Non-linear functions describe relationships that are not constant in their rate of change, resulting in graphs that are curves instead of straight lines. One common type of non-linear function is a square root function, like \(g(x) = \sqrt{x}\).
Unlike linear functions, non-linear functions can display varying degrees of change depending on the value of \(x\). This means their graphs can take many shapes, including parabolas, circles, or other complex curves.
**With square root functions:** The graph generally starts at the origin \((0,0)\) because you cannot take the square root of negative numbers in real number systems. As \(x\) increases, \(y\) also increases but at a decreasing rate. This results in a gentle upward curve.
In \(g(x) = \sqrt{x}\), as \(x\) went from 0 to 4 in our earlier example, the \(y\)-values go from 0 to 2, forming a curve that starts steep and gradually flattens.

Coordinate geometry, or analytic geometry, is a field of mathematics that uses a coordinate system to visualize and analyze geometrical shapes like lines and curves.
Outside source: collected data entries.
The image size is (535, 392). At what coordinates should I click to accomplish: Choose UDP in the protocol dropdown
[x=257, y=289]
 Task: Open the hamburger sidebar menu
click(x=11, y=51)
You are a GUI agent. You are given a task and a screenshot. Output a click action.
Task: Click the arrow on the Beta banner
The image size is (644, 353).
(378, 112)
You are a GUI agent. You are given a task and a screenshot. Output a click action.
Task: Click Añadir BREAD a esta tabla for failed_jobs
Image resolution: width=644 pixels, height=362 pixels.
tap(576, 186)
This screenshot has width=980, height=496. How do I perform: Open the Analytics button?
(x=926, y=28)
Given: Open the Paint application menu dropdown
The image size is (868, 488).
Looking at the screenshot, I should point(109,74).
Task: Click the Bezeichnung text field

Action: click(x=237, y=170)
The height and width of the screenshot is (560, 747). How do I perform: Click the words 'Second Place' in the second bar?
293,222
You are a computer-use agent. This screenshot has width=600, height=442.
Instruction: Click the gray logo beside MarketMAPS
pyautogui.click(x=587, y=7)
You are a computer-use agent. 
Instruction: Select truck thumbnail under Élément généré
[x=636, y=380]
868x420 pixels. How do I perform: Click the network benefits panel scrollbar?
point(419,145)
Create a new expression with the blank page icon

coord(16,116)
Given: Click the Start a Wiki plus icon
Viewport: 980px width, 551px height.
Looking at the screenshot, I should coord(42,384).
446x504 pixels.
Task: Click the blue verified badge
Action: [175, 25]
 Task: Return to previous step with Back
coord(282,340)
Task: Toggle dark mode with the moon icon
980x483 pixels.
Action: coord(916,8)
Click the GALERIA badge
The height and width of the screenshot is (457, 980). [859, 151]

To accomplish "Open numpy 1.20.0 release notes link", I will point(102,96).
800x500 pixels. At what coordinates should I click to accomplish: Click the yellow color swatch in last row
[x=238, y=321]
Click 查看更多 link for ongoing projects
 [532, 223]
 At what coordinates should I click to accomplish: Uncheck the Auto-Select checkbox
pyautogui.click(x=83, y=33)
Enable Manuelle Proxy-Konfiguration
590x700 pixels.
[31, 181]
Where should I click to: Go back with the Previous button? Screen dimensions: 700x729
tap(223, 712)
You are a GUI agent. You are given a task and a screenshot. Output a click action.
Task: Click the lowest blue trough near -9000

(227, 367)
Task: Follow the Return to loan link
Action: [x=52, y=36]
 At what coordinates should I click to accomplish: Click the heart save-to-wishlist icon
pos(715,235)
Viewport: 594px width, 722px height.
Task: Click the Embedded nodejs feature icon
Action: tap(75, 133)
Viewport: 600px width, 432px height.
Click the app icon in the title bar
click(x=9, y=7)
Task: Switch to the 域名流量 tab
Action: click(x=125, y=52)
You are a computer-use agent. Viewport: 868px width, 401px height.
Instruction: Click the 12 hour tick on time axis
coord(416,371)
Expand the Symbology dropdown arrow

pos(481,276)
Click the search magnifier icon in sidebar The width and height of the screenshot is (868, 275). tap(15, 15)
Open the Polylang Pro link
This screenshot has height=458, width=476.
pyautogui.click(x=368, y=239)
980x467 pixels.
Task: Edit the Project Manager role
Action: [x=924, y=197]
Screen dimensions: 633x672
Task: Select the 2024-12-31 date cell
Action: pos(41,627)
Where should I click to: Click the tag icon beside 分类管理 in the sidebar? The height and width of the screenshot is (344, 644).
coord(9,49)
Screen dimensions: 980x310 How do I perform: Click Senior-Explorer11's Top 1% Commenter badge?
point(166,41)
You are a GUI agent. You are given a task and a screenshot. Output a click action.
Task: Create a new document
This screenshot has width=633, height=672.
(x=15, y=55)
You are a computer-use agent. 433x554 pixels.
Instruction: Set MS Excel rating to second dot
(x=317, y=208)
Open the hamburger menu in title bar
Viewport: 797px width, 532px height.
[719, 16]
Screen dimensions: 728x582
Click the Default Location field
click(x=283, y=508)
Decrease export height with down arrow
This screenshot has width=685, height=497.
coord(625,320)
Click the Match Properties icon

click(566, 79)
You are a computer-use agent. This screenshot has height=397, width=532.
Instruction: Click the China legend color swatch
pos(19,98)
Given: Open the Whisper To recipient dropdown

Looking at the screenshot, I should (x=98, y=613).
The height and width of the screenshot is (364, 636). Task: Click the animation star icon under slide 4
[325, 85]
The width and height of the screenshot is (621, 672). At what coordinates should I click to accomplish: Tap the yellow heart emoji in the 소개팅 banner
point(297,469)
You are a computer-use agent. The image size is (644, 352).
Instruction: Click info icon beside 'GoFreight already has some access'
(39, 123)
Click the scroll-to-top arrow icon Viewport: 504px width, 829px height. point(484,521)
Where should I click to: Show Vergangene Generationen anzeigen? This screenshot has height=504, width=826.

The most common coordinate system is the Cartesian coordinate system, where each point is defined by a pair \((x, y)\).
This system allows for graphing equations to show how \(x\) and \(y\) are related visually. To graph a function, points are plotted by substituting values for \(x\) and finding the corresponding \(y\) value.
For instance, in graphing functions like \(f(x) = \frac{x-3}{2}\) and \(g(x) = \sqrt{x}\), points noted in earlier steps were connected to display the overall shape of each function. Linear functions make straight lines while non-linear ones like the square root function create curves.
Using this concept, we can predict behavior, find intersections (where graphs cross), and understand relationships between different functions.

Function addition involves combining two functions to create a new function through the addition of their outputs at each value of \(x\). When adding the two functions, \(f(x)\) and \(g(x)\), the resulting function, \((f+g)(x)\), is defined as \(f(x) + g(x)\) for each \(x\).
This concept is visualized on a graph as the addition of their corresponding \(y\)-coordinates.
For example, if we have points like \((x, y_1)\) from \(f(x)\) and \((x, y_2)\) from \(g(x)\), then for \((f+g)(x)\) at the same \(x\), the point becomes \((x, y_1 + y_2)\).
In our exercise, after plotting points for \(f(x)\) and \(g(x)\), such points were used to calculate and plot points for \(f+g\). For instance, at \(x = 4\), the calculation \(\frac{1}{2} + 2 = \frac{5}{2}\) shows how their outputs combine to create the new graph of \(f+g(x)\). This resulting curve provides a visualization of how two functions interact when combined.